__Exercise__: Substitute "Where do I click to" for every occurrence of "Where should I click to" in the data below, leaving all other text unchanged.

__Data shown__:
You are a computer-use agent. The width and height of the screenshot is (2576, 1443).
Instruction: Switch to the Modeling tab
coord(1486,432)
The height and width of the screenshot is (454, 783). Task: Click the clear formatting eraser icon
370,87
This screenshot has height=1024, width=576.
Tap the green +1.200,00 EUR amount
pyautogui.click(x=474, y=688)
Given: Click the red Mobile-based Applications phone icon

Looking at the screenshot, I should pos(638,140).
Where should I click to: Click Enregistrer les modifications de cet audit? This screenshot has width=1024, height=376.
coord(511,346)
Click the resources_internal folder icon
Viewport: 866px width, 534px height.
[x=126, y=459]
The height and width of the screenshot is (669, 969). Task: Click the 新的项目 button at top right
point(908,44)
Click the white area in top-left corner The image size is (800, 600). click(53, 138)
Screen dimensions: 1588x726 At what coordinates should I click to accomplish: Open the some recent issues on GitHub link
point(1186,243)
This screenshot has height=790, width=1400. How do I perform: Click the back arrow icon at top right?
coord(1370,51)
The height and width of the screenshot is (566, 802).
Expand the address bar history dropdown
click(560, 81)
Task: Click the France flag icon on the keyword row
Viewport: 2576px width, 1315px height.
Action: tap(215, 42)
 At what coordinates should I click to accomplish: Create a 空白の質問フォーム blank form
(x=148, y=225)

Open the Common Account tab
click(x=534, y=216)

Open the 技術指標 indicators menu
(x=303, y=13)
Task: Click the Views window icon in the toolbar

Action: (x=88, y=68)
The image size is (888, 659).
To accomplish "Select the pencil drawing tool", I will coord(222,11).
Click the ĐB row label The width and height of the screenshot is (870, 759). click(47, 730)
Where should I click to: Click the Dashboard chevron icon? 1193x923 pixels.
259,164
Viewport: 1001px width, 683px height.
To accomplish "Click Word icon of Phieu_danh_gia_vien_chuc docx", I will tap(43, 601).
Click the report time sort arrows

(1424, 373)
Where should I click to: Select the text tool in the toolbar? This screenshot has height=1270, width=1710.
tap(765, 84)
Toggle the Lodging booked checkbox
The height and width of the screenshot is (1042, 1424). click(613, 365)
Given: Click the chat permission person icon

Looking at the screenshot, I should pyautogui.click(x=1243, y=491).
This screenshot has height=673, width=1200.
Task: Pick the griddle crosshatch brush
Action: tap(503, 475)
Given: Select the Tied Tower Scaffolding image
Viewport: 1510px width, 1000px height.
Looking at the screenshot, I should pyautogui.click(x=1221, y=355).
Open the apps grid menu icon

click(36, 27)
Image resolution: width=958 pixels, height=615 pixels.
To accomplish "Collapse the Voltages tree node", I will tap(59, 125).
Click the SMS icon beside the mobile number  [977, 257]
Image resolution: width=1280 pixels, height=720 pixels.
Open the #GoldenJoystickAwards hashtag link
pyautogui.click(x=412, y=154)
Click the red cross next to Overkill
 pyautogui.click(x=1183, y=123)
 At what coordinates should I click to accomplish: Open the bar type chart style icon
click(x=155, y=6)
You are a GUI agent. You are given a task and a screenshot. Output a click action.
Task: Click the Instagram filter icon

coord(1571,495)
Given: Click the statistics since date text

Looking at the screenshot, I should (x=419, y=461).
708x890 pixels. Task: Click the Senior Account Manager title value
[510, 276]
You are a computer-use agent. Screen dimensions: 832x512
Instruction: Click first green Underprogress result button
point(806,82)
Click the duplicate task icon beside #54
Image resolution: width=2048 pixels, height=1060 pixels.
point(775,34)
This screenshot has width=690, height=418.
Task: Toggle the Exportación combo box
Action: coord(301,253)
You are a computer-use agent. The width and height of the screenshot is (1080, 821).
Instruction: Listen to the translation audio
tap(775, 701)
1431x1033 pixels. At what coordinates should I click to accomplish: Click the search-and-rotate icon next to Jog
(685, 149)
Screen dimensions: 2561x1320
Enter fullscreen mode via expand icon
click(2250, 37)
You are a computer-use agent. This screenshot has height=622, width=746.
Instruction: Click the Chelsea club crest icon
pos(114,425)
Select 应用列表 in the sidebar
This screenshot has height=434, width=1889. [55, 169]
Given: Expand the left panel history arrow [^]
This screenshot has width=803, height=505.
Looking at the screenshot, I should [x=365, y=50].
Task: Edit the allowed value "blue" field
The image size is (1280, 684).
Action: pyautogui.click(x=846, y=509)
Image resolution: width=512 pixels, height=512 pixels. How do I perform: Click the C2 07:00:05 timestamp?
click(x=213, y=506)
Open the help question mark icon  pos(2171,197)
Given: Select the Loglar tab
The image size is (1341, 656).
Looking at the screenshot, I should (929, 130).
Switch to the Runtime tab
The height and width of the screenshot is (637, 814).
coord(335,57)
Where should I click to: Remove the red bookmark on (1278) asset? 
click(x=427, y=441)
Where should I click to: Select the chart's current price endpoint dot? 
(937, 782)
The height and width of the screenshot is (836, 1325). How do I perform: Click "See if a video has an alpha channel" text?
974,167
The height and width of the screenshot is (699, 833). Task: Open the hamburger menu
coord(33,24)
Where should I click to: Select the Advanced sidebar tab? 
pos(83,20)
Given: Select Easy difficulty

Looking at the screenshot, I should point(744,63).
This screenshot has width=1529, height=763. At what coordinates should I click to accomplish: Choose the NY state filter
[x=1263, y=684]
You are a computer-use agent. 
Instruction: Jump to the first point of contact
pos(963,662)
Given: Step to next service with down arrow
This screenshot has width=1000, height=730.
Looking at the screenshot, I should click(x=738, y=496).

__Reply__:
You are a computer-use agent. The width and height of the screenshot is (2576, 1443).
Instruction: Switch to the Modeling tab
coord(1486,432)
The height and width of the screenshot is (454, 783). Task: Click the clear formatting eraser icon
370,87
This screenshot has height=1024, width=576.
Tap the green +1.200,00 EUR amount
pyautogui.click(x=474, y=688)
Given: Click the red Mobile-based Applications phone icon

Looking at the screenshot, I should pos(638,140).
Where do I click to: Click Enregistrer les modifications de cet audit? This screenshot has width=1024, height=376.
coord(511,346)
Click the resources_internal folder icon
Viewport: 866px width, 534px height.
[x=126, y=459]
The height and width of the screenshot is (669, 969). Task: Click the 新的项目 button at top right
point(908,44)
Click the white area in top-left corner The image size is (800, 600). click(53, 138)
Screen dimensions: 1588x726 At what coordinates should I click to accomplish: Open the some recent issues on GitHub link
point(1186,243)
This screenshot has height=790, width=1400. How do I perform: Click the back arrow icon at top right?
coord(1370,51)
The height and width of the screenshot is (566, 802).
Expand the address bar history dropdown
click(560, 81)
Task: Click the France flag icon on the keyword row
Viewport: 2576px width, 1315px height.
Action: tap(215, 42)
 At what coordinates should I click to accomplish: Create a 空白の質問フォーム blank form
(x=148, y=225)

Open the Common Account tab
click(x=534, y=216)

Open the 技術指標 indicators menu
(x=303, y=13)
Task: Click the Views window icon in the toolbar

Action: (x=88, y=68)
The image size is (888, 659).
To accomplish "Select the pencil drawing tool", I will coord(222,11).
Click the ĐB row label The width and height of the screenshot is (870, 759). click(47, 730)
Where do I click to: Click the Dashboard chevron icon? 1193x923 pixels.
259,164
Viewport: 1001px width, 683px height.
To accomplish "Click Word icon of Phieu_danh_gia_vien_chuc docx", I will tap(43, 601).
Click the report time sort arrows

(1424, 373)
Where do I click to: Select the text tool in the toolbar? This screenshot has height=1270, width=1710.
tap(765, 84)
Toggle the Lodging booked checkbox
The height and width of the screenshot is (1042, 1424). click(613, 365)
Given: Click the chat permission person icon

Looking at the screenshot, I should pyautogui.click(x=1243, y=491).
This screenshot has height=673, width=1200.
Task: Pick the griddle crosshatch brush
Action: tap(503, 475)
Given: Select the Tied Tower Scaffolding image
Viewport: 1510px width, 1000px height.
Looking at the screenshot, I should pyautogui.click(x=1221, y=355).
Open the apps grid menu icon

click(36, 27)
Image resolution: width=958 pixels, height=615 pixels.
To accomplish "Collapse the Voltages tree node", I will tap(59, 125).
Click the SMS icon beside the mobile number  [977, 257]
Image resolution: width=1280 pixels, height=720 pixels.
Open the #GoldenJoystickAwards hashtag link
pyautogui.click(x=412, y=154)
Click the red cross next to Overkill
 pyautogui.click(x=1183, y=123)
 At what coordinates should I click to accomplish: Open the bar type chart style icon
click(x=155, y=6)
You are a GUI agent. You are given a task and a screenshot. Output a click action.
Task: Click the Instagram filter icon

coord(1571,495)
Given: Click the statistics since date text

Looking at the screenshot, I should (x=419, y=461).
708x890 pixels. Task: Click the Senior Account Manager title value
[510, 276]
You are a computer-use agent. Screen dimensions: 832x512
Instruction: Click first green Underprogress result button
point(806,82)
Click the duplicate task icon beside #54
Image resolution: width=2048 pixels, height=1060 pixels.
point(775,34)
This screenshot has width=690, height=418.
Task: Toggle the Exportación combo box
Action: coord(301,253)
You are a computer-use agent. The width and height of the screenshot is (1080, 821).
Instruction: Listen to the translation audio
tap(775, 701)
1431x1033 pixels. At what coordinates should I click to accomplish: Click the search-and-rotate icon next to Jog
(685, 149)
Screen dimensions: 2561x1320
Enter fullscreen mode via expand icon
click(2250, 37)
You are a computer-use agent. This screenshot has height=622, width=746.
Instruction: Click the Chelsea club crest icon
pos(114,425)
Select 应用列表 in the sidebar
This screenshot has height=434, width=1889. [55, 169]
Given: Expand the left panel history arrow [^]
This screenshot has width=803, height=505.
Looking at the screenshot, I should [x=365, y=50].
Task: Edit the allowed value "blue" field
The image size is (1280, 684).
Action: pyautogui.click(x=846, y=509)
Image resolution: width=512 pixels, height=512 pixels. How do I perform: Click the C2 07:00:05 timestamp?
click(x=213, y=506)
Open the help question mark icon  pos(2171,197)
Given: Select the Loglar tab
The image size is (1341, 656).
Looking at the screenshot, I should (929, 130).
Switch to the Runtime tab
The height and width of the screenshot is (637, 814).
coord(335,57)
Where do I click to: Remove the red bookmark on (1278) asset? 
click(x=427, y=441)
Where do I click to: Select the chart's current price endpoint dot? 
(937, 782)
The height and width of the screenshot is (836, 1325). How do I perform: Click "See if a video has an alpha channel" text?
974,167
The height and width of the screenshot is (699, 833). Task: Open the hamburger menu
coord(33,24)
Where do I click to: Select the Advanced sidebar tab? 
pos(83,20)
Given: Select Easy difficulty

Looking at the screenshot, I should point(744,63).
This screenshot has width=1529, height=763. At what coordinates should I click to accomplish: Choose the NY state filter
[x=1263, y=684]
You are a computer-use agent. 
Instruction: Jump to the first point of contact
pos(963,662)
Given: Step to next service with down arrow
This screenshot has width=1000, height=730.
Looking at the screenshot, I should click(x=738, y=496).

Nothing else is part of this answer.